Now let’s say you want to search for backup keyword in all files that have backup in their name. If you see above our search results have files like PostgresRestore.java etc as well in results.

How to do it?

  1. List all files having backup in their name: $ fd -i backup --extension java.
  2. Search all files with keyword backup: $ rg -i backup

Combine the two:

$ rg -i backup $(fd -i backup --extension java)
# Command substitution $() executes fd first to get list of backup files
# Then rg searches for 'backup' only in those files

A very frequent use case is that during incidents or debugging we need to search for errors across code base. If you simply use code editor search like VSCode or IntelliJ, they can take regex but don’t support multiline search. On top of it, the commands are IDE specific. I have one trick that may be helpful.

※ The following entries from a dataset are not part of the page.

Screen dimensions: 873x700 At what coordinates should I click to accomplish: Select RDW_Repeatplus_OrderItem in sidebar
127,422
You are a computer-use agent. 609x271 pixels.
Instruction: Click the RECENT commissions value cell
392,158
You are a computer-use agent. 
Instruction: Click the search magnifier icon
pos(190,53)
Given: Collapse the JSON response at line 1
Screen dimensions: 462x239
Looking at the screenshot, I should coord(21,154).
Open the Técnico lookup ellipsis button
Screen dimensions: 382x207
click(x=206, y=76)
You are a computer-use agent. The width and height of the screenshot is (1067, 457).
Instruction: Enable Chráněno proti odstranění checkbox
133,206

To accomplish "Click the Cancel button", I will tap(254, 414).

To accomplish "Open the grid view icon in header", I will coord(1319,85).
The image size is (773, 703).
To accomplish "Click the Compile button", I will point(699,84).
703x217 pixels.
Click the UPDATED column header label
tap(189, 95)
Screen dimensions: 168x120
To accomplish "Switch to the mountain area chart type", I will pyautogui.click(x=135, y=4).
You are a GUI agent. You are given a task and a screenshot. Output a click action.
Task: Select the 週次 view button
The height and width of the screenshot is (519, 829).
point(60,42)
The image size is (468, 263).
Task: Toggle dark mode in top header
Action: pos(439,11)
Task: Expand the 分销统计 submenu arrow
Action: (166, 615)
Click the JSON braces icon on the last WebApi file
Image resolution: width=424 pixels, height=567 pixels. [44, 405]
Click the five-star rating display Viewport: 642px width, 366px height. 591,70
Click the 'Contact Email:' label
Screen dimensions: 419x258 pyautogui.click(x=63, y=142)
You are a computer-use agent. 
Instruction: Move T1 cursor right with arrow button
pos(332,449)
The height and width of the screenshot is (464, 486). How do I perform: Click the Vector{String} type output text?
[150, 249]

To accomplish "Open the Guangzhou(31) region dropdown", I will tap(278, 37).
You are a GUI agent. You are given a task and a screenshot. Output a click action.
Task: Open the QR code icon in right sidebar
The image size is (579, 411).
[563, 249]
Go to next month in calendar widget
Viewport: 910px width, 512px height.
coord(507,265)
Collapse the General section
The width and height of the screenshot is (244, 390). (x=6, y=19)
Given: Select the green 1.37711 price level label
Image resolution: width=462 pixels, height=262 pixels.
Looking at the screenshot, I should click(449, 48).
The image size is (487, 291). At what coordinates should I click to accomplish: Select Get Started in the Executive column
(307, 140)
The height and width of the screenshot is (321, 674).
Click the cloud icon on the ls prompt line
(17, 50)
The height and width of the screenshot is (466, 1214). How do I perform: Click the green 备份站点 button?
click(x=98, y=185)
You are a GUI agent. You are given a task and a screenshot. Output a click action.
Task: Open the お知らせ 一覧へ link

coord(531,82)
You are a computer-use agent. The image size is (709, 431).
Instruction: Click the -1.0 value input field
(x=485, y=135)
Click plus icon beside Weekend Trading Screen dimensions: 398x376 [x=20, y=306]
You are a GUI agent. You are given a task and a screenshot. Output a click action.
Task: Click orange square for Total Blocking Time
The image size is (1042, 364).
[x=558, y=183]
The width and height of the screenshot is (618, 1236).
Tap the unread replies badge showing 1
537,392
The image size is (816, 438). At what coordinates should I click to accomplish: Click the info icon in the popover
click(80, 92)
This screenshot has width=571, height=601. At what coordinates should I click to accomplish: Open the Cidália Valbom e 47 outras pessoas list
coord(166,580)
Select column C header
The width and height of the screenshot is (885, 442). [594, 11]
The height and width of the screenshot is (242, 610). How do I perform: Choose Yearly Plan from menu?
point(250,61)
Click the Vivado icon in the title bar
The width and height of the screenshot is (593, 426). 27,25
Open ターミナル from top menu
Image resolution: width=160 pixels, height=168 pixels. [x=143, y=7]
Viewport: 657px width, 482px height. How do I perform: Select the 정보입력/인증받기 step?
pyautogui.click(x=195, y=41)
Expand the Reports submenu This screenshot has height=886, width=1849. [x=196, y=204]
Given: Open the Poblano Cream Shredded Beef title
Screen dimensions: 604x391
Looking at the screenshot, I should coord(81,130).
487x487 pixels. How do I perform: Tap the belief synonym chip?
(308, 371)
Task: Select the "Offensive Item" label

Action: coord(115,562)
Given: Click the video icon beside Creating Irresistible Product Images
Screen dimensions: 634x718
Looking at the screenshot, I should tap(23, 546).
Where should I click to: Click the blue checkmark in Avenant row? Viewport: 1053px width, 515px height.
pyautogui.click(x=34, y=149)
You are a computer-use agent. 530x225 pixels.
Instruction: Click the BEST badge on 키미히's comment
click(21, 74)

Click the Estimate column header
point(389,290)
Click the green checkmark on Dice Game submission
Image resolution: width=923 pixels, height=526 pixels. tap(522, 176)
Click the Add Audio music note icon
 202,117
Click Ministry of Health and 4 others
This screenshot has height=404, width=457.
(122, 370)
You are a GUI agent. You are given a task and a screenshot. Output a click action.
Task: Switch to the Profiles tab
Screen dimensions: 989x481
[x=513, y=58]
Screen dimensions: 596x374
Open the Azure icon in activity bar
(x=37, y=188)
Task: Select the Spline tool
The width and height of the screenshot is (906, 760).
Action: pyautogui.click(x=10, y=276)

Sample code with multiline error message:

backend/app/src/main/pkg/BackupStorageManager.java
89:        StorageMetrics metrics = getStorageMetrics();
90:        log.error(
91:            "S3 backup upload failed for instance {} to bucket {}. " +
92:            "Available storage: {}GB, Required: {}GB",
93:            instanceId, bucketName, metrics.getAvailable(), requiredSpace
94:        );

Let’s say you encounter this error message in your logs:

S3 backup upload failed for instance i-123456 to bucket my-backup-bucket. Available storage: 10GB, Required: 50GB

Now if you search for this exact string or it’s regex in code, you may not find anything because the error message is split across multiple lines in code. In such cases you can split the string you are trying to search and use -A/-C flag in grep/rg.

# -A 5 means print 5 more lines after the matching line
$ rg "S3 backup upload failed" -A 5 | rg "Available storage"

I know this is a hypothetical example but I have used this trick a few times and it works in practice.

That’s all I have for now :) Happy Hacking!